Overview

What is Time Traveling?
Time traveling in data systems means being able to query or reconstruct your data as it existed at any point in the past. This is useful for many scenarios, such as auditing, debugging, compliance, and analytics.
Use Case | Example |
---|---|
Business process reconstruction | See the full lifecycle of a loan application, including every approval, rejection, and amendment, to resolve disputes or meet regulations |
Point-in-time state diffing | Show exactly what changed in a customer’s profile or account settings between two points in time for support or compliance reviews |
Simulation and what-if analysis | Simulate the impact of a pricing change or business rule adjustment by replaying all related product and sales events to see how outcomes would differ |
Business event tracing | Audit the sequence of business events for a transaction (order placed, payment received, shipment sent, delivery confirmed) to verify SLAs or investigate complaints |
Timeline-Based State Inspection | Let users view a timeline of how their account or order changed, with each step tied to a business event (like address updated, item added, return requested) |
Temporal aggregate calculation | Track how total sales for a product changed over time by calculating monthly sales at the end of each month |
Time Traveling with Traditional Approaches
Traditional databases struggle with historical queries because they are designed to store only the current state. Retrieving or reconstructing previous versions often requires extra mechanisms like audit logs, snapshots, or CDC with time-partitioned data lakes. These approaches add complexity, slow down queries, and may not always provide a complete or reliable view of historical data.
Audit Logs
Audit logs are a common approach in traditional databases for tracking changes. They record each modification as a new entry in a separate log table, typically including details such as who made the change, when it occurred, and what operation was performed.
Advantages:
- Provide a detailed record of changes.
- Can answer questions about who changed what and when.
- Useful for meeting regulatory requirements for tracking changes.
Limitations:
- Audit logs are separate from main data, risking inconsistencies if not commited together.
- Often capture only high-level operations.
- Gaps or missed events make it difficult to reconstruct past states.
Snapshots
Snapshots are another traditional method for preserving historical data.

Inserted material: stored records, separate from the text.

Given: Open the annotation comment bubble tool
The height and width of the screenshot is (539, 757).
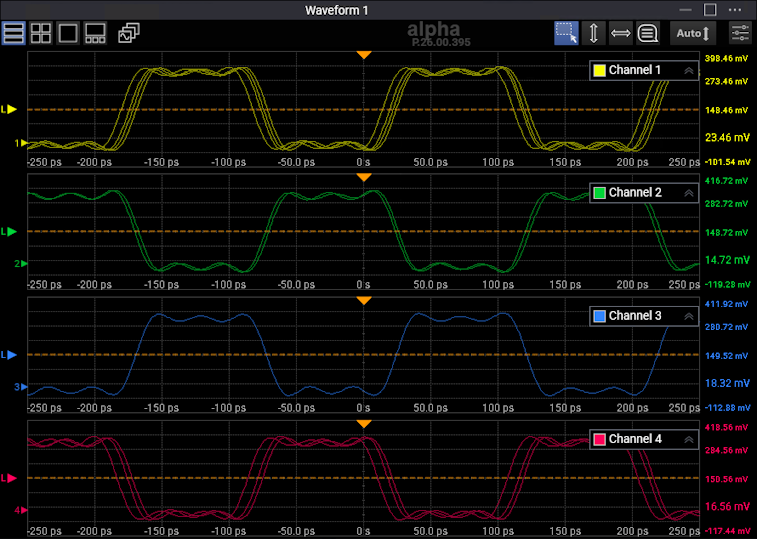Looking at the screenshot, I should click(648, 33).
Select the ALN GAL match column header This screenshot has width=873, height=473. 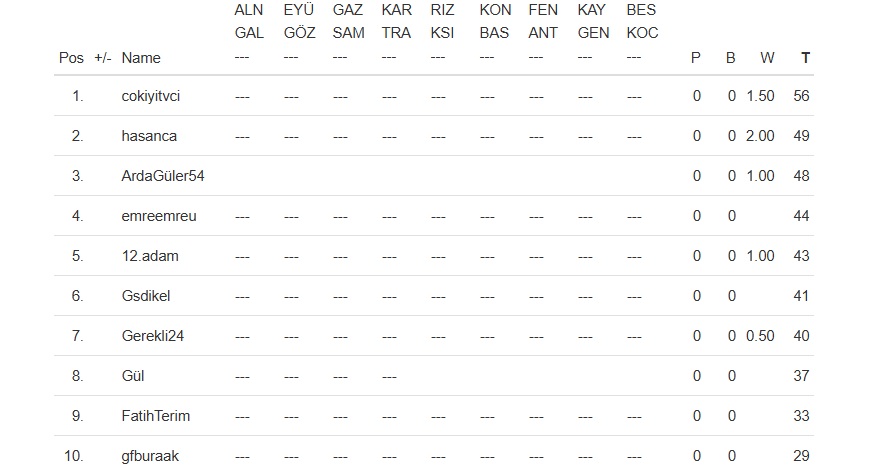tap(249, 22)
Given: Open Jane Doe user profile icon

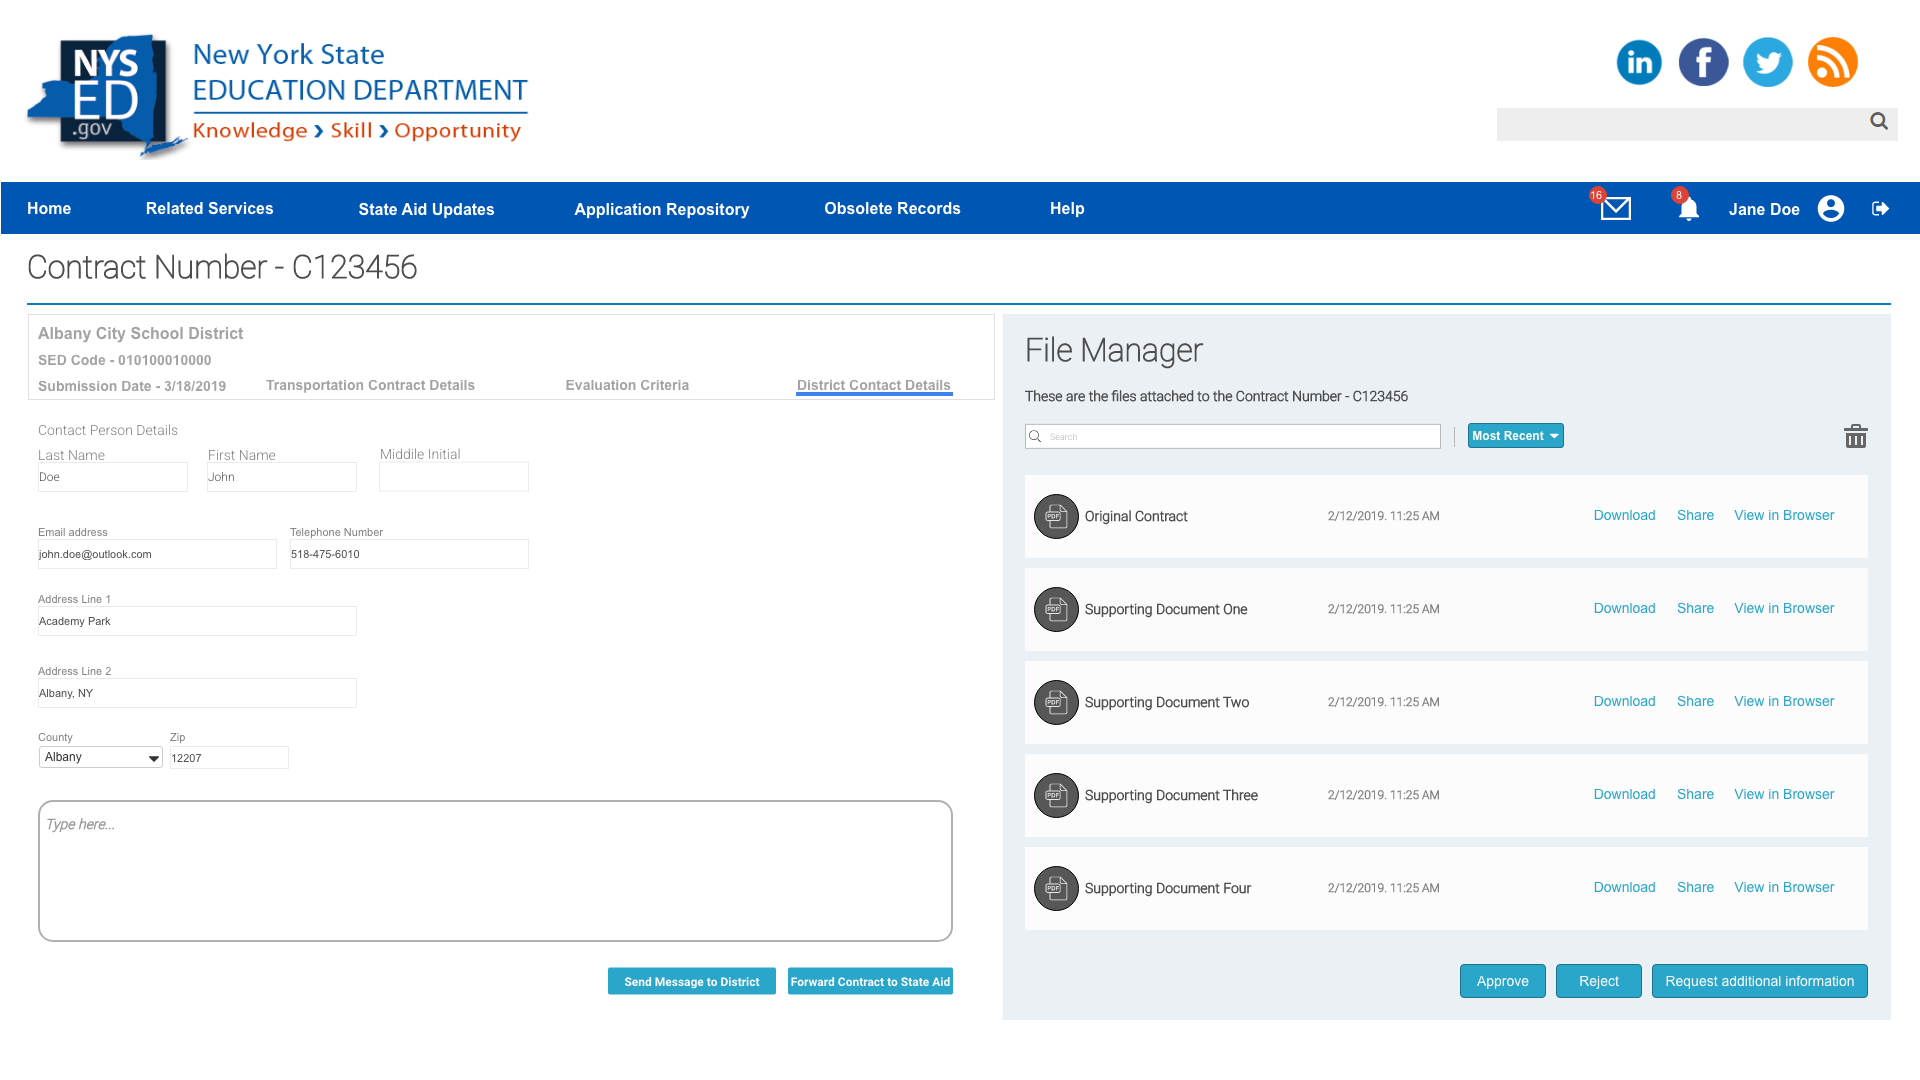Looking at the screenshot, I should [1830, 208].
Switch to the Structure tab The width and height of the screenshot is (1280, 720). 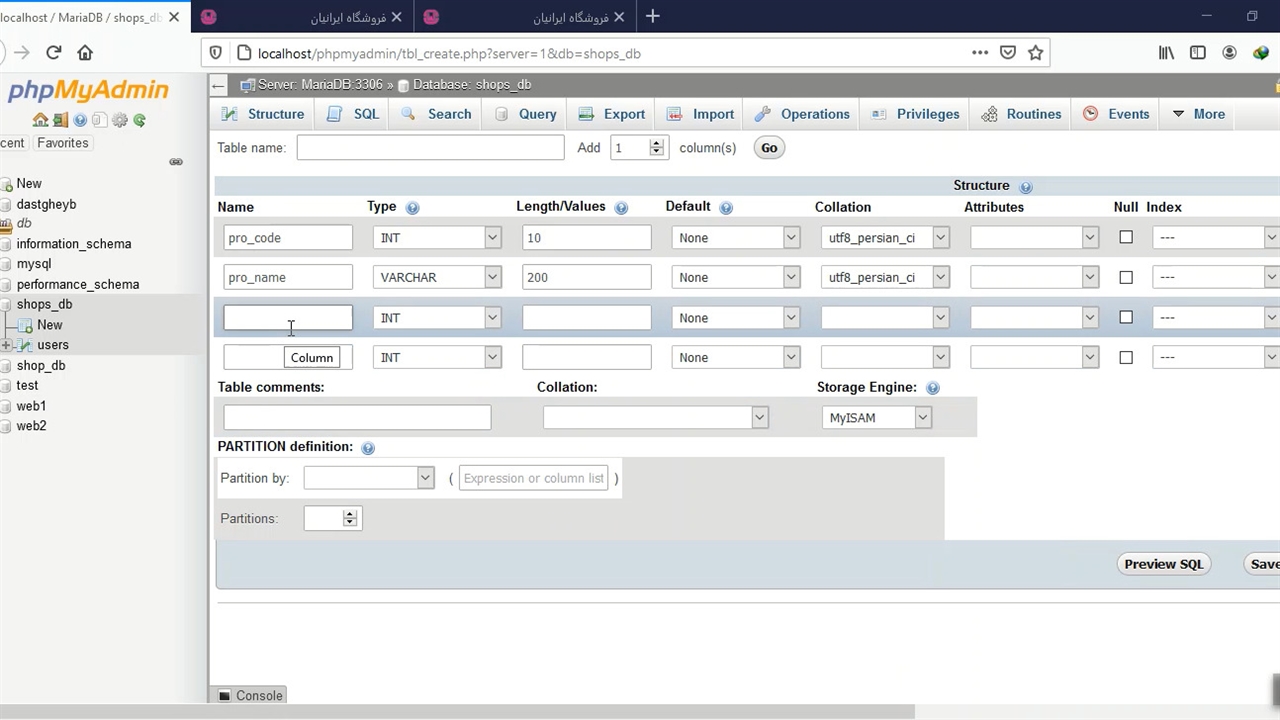point(264,114)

A snapshot captures the entire state of a table or dataset at a specific point in time, often on a scheduled basis (e.g., nightly or weekly), and stores it as a separate copy.
Advantages:
- Provide a complete view of data.
- Useful for restoring data after accident.
- Easy to implement without major changes to existing applications.
Limitations:
- Snapshots are taken infrequently.
- Storage requirements can be high.
- Snapshots lack a detailed audit trail of individual changes.

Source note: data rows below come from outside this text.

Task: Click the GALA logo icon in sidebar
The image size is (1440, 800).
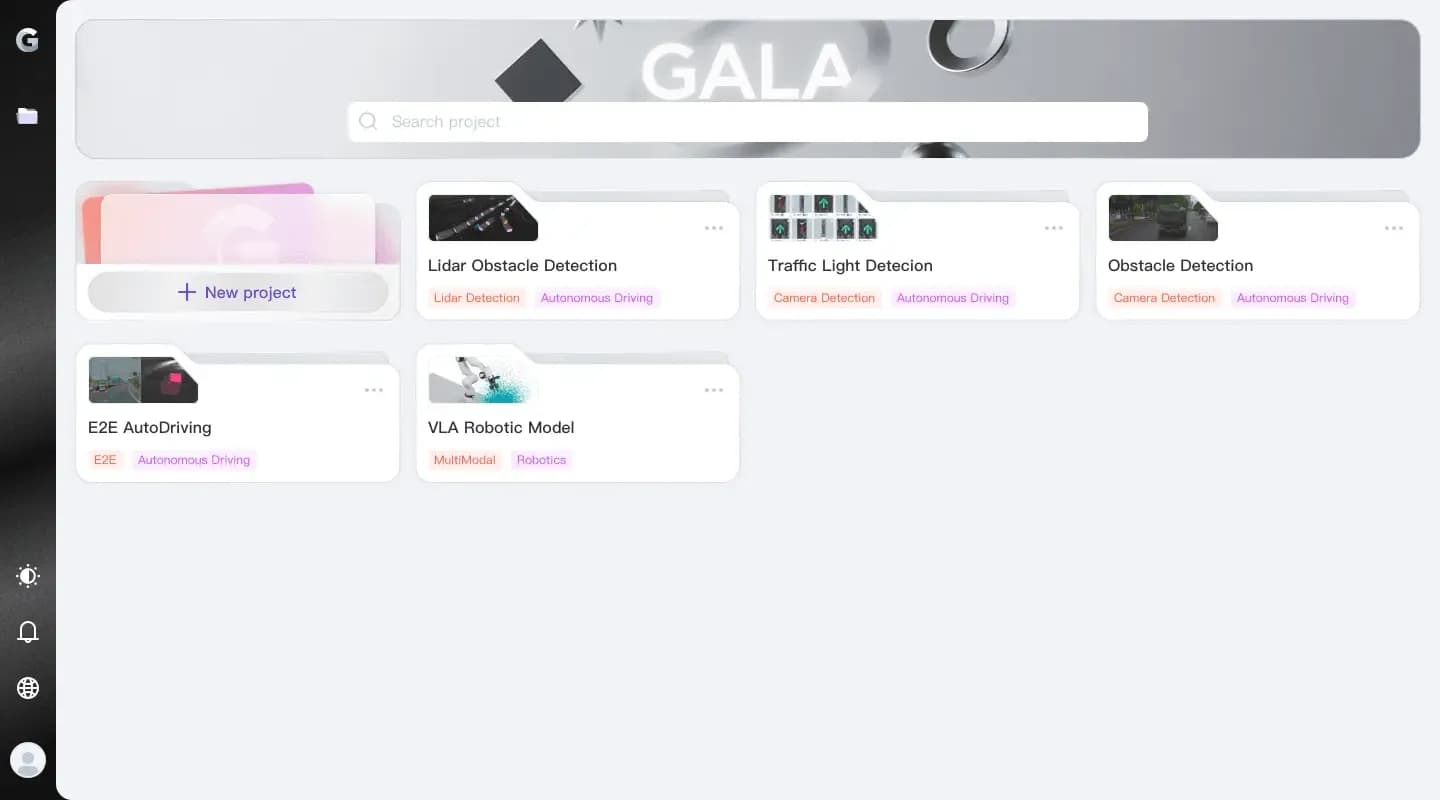Action: (x=27, y=40)
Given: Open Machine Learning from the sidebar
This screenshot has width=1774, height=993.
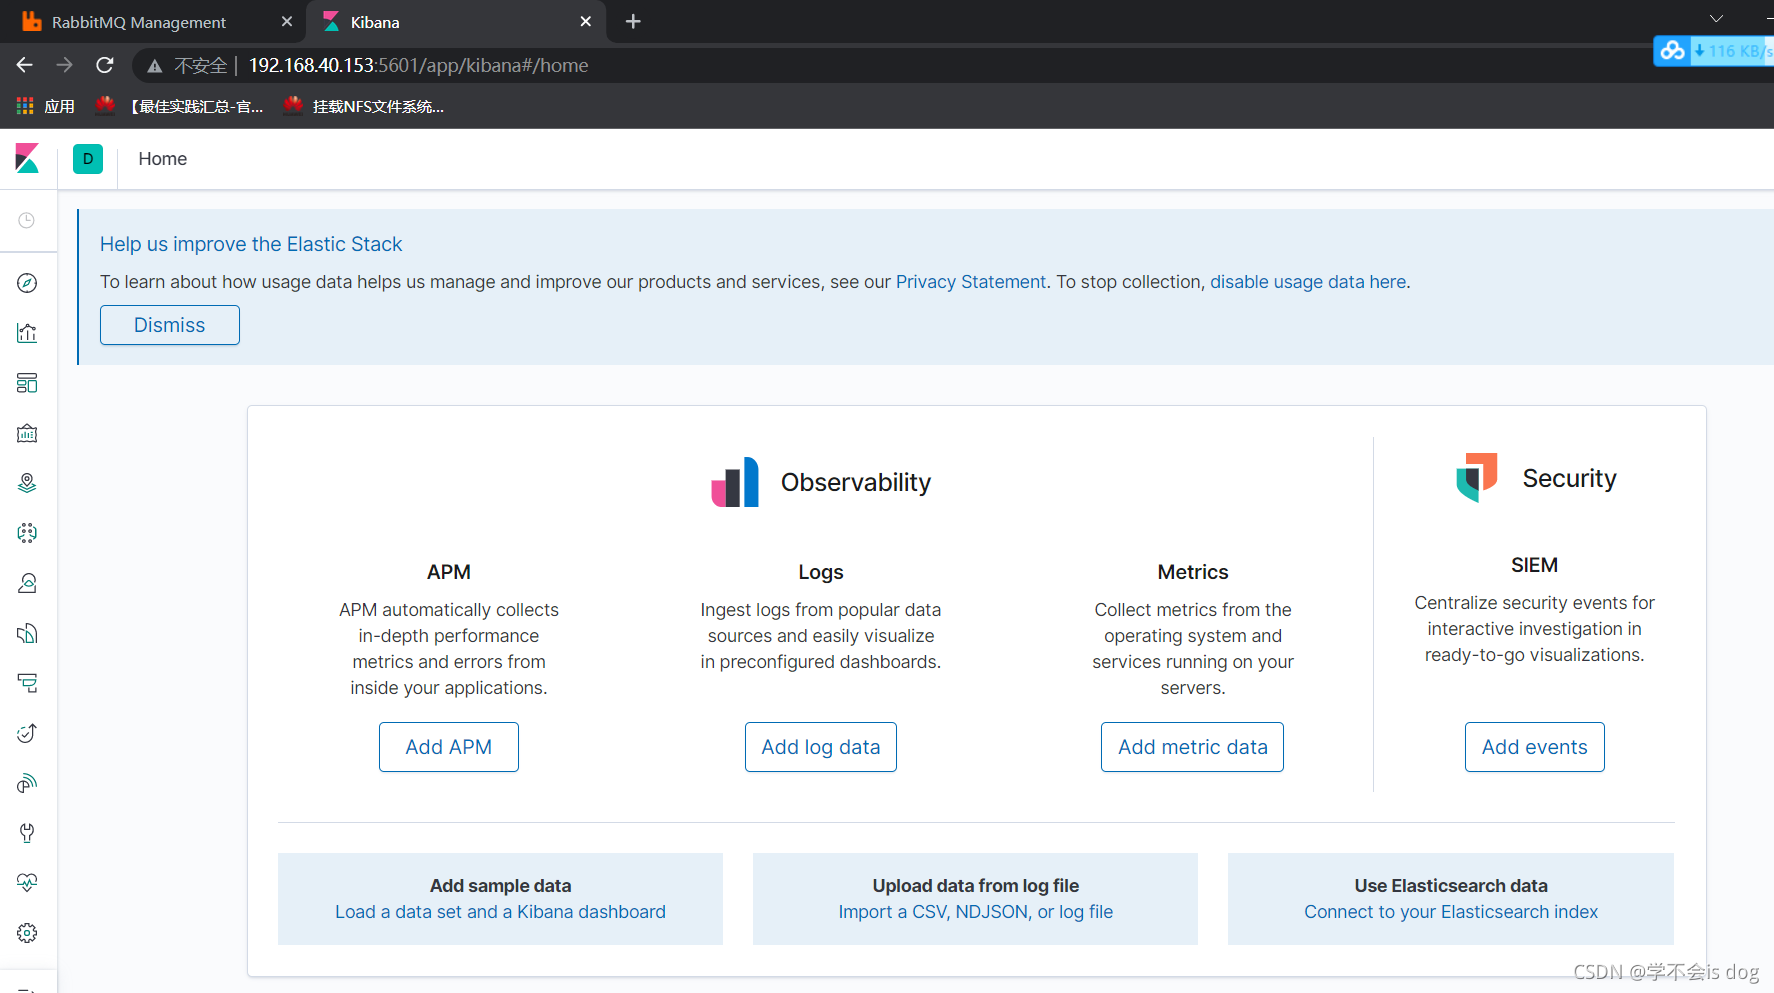Looking at the screenshot, I should coord(27,533).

Change Data Capture (CDC) and Data Lake
Change Data Capture (CDC) is a technique that tracks and records changes (inserts, updates, deletes) in source databases and delivers them to downstream systems, often storing them in time-partitioned data lakes for analytics and historical queries.
Advantages:
- Captures detailed change events, enabling near real-time replication and analytics.
- Supports integration with data warehouses and lakes for large-scale historical analysis.
- Can be used to build audit trails and reconstruct state changes over time.
Limitations:
- CDC pipelines add operational complexity and require many moving parts
- Do not persist the actual change from the source, so lost events mean state can't be reliably reconstructed.
- Captured changes are usually low-level and technical, making business intent unclear.
Time Traveling with KurrentDB
KurrentDB makes time travel simple by recording every change as an immutable, ordered event. This lets you accurately reconstruct any previous state, making historical queries, audits, and analysis straightforward without complex workarounds.
KurrentDB makes this possible because:
- It stores every change as an immutable event, preserving a complete and accurate history.
- It allows event streams to be replayed at any time for simulation, testing, and debugging—even far into the future.
- Its historical event log is naturally suited for regulatory and compliance needs, making audits and reporting straightforward.
- It supports outbox pattern out of the box, ensuring reliable delivery of historical events to downstream systems.
- It promotes events are modeled around business intent, providing clear context for historical queries.
- Events are small and focused, making them efficient to store and process.
- It handles storage, indexing, and pushing events natively, reducing the need for extra components in your time travel solution.
How to Time Travel with KurrentDB
- Store events in ordered streams: Record every relevant change as an event in KurrentDB, ensuring events are stored in the order they occurred.
- Replay events on-demand: Replay all the relevant events from stream up to the desired timestamp or version.
- Pre-compute state for efficiency: For objects with long histories or frequent queries, you can periodically store snapshots of state. This reduces the number of events that need to be replayed for common queries.
KurrentDB’s approach makes time travel queries reliable, flexible, and efficient, supporting both detailed investigations and high-performance analytics.